* _DATASET EXCERPTS_
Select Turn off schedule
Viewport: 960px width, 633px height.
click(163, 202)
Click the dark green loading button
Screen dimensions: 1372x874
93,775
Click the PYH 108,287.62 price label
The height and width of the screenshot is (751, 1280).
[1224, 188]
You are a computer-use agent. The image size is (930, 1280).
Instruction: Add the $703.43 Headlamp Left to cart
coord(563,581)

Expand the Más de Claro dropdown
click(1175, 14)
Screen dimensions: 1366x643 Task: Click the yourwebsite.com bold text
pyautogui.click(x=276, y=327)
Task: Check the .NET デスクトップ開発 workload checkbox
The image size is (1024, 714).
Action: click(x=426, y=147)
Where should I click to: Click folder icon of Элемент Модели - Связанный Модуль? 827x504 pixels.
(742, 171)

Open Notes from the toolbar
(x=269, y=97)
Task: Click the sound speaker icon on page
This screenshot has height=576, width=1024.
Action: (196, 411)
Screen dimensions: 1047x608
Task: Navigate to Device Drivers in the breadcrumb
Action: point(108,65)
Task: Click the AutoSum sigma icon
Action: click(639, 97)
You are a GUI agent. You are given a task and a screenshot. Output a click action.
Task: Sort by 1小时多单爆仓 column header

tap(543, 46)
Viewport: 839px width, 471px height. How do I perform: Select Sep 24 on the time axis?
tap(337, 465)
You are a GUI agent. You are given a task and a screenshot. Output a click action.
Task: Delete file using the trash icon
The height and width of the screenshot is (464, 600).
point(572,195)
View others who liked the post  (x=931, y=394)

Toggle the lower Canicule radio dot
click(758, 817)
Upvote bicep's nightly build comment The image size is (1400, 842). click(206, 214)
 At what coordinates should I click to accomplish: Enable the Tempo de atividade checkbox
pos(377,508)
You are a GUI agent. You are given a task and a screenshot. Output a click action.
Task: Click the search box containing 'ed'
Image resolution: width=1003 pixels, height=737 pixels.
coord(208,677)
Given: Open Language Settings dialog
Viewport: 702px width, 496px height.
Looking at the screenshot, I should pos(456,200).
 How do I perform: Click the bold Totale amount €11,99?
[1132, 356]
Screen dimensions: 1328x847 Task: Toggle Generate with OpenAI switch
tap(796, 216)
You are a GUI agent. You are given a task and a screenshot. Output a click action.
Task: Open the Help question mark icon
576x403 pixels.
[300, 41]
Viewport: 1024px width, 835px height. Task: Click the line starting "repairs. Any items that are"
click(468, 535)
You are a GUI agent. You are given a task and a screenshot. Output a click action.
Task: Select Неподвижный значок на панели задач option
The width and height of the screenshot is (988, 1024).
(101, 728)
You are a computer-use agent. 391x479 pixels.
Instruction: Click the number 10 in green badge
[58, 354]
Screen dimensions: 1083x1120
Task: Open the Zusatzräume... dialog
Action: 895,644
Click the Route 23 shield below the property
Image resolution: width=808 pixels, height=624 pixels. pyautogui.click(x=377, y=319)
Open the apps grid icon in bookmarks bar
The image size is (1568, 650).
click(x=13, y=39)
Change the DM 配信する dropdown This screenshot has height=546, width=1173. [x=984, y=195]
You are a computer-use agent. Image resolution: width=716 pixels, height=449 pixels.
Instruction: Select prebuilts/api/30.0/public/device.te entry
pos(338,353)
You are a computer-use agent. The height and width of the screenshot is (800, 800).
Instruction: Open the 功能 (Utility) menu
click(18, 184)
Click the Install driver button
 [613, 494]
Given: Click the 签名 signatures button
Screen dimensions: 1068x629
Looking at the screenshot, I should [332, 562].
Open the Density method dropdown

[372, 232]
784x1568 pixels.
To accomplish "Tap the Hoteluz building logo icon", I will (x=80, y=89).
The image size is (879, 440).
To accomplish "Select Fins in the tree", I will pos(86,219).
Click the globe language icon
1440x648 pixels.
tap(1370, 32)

* _EXERCISE REQUIREMENTS_
The data is to be given again in full, with every line exact.

* _ANSWER TO THE EXERCISE_
Select Turn off schedule
Viewport: 960px width, 633px height.
click(163, 202)
Click the dark green loading button
Screen dimensions: 1372x874
93,775
Click the PYH 108,287.62 price label
The height and width of the screenshot is (751, 1280).
[1224, 188]
You are a computer-use agent. The image size is (930, 1280).
Instruction: Add the $703.43 Headlamp Left to cart
coord(563,581)

Expand the Más de Claro dropdown
click(1175, 14)
Screen dimensions: 1366x643 Task: Click the yourwebsite.com bold text
pyautogui.click(x=276, y=327)
Task: Check the .NET デスクトップ開発 workload checkbox
The image size is (1024, 714).
Action: click(x=426, y=147)
Where should I click to: Click folder icon of Элемент Модели - Связанный Модуль? 827x504 pixels.
(742, 171)

Open Notes from the toolbar
(x=269, y=97)
Task: Click the sound speaker icon on page
This screenshot has height=576, width=1024.
Action: (196, 411)
Screen dimensions: 1047x608
Task: Navigate to Device Drivers in the breadcrumb
Action: point(108,65)
Task: Click the AutoSum sigma icon
Action: click(639, 97)
You are a GUI agent. You are given a task and a screenshot. Output a click action.
Task: Sort by 1小时多单爆仓 column header

tap(543, 46)
Viewport: 839px width, 471px height. How do I perform: Select Sep 24 on the time axis?
tap(337, 465)
You are a GUI agent. You are given a task and a screenshot. Output a click action.
Task: Delete file using the trash icon
The height and width of the screenshot is (464, 600).
point(572,195)
View others who liked the post  (x=931, y=394)

Toggle the lower Canicule radio dot
click(758, 817)
Upvote bicep's nightly build comment The image size is (1400, 842). click(206, 214)
 At what coordinates should I click to accomplish: Enable the Tempo de atividade checkbox
pos(377,508)
You are a GUI agent. You are given a task and a screenshot. Output a click action.
Task: Click the search box containing 'ed'
Image resolution: width=1003 pixels, height=737 pixels.
coord(208,677)
Given: Open Language Settings dialog
Viewport: 702px width, 496px height.
Looking at the screenshot, I should pos(456,200).
 How do I perform: Click the bold Totale amount €11,99?
[1132, 356]
Screen dimensions: 1328x847 Task: Toggle Generate with OpenAI switch
tap(796, 216)
You are a GUI agent. You are given a task and a screenshot. Output a click action.
Task: Open the Help question mark icon
576x403 pixels.
[300, 41]
Viewport: 1024px width, 835px height. Task: Click the line starting "repairs. Any items that are"
click(468, 535)
You are a GUI agent. You are given a task and a screenshot. Output a click action.
Task: Select Неподвижный значок на панели задач option
The width and height of the screenshot is (988, 1024).
(101, 728)
You are a computer-use agent. 391x479 pixels.
Instruction: Click the number 10 in green badge
[58, 354]
Screen dimensions: 1083x1120
Task: Open the Zusatzräume... dialog
Action: 895,644
Click the Route 23 shield below the property
Image resolution: width=808 pixels, height=624 pixels. pyautogui.click(x=377, y=319)
Open the apps grid icon in bookmarks bar
The image size is (1568, 650).
click(x=13, y=39)
Change the DM 配信する dropdown This screenshot has height=546, width=1173. [x=984, y=195]
You are a computer-use agent. Image resolution: width=716 pixels, height=449 pixels.
Instruction: Select prebuilts/api/30.0/public/device.te entry
pos(338,353)
You are a computer-use agent. The height and width of the screenshot is (800, 800).
Instruction: Open the 功能 (Utility) menu
click(18, 184)
Click the Install driver button
 [613, 494]
Given: Click the 签名 signatures button
Screen dimensions: 1068x629
Looking at the screenshot, I should [332, 562].
Open the Density method dropdown

[372, 232]
784x1568 pixels.
To accomplish "Tap the Hoteluz building logo icon", I will (x=80, y=89).
The image size is (879, 440).
To accomplish "Select Fins in the tree", I will pos(86,219).
Click the globe language icon
1440x648 pixels.
tap(1370, 32)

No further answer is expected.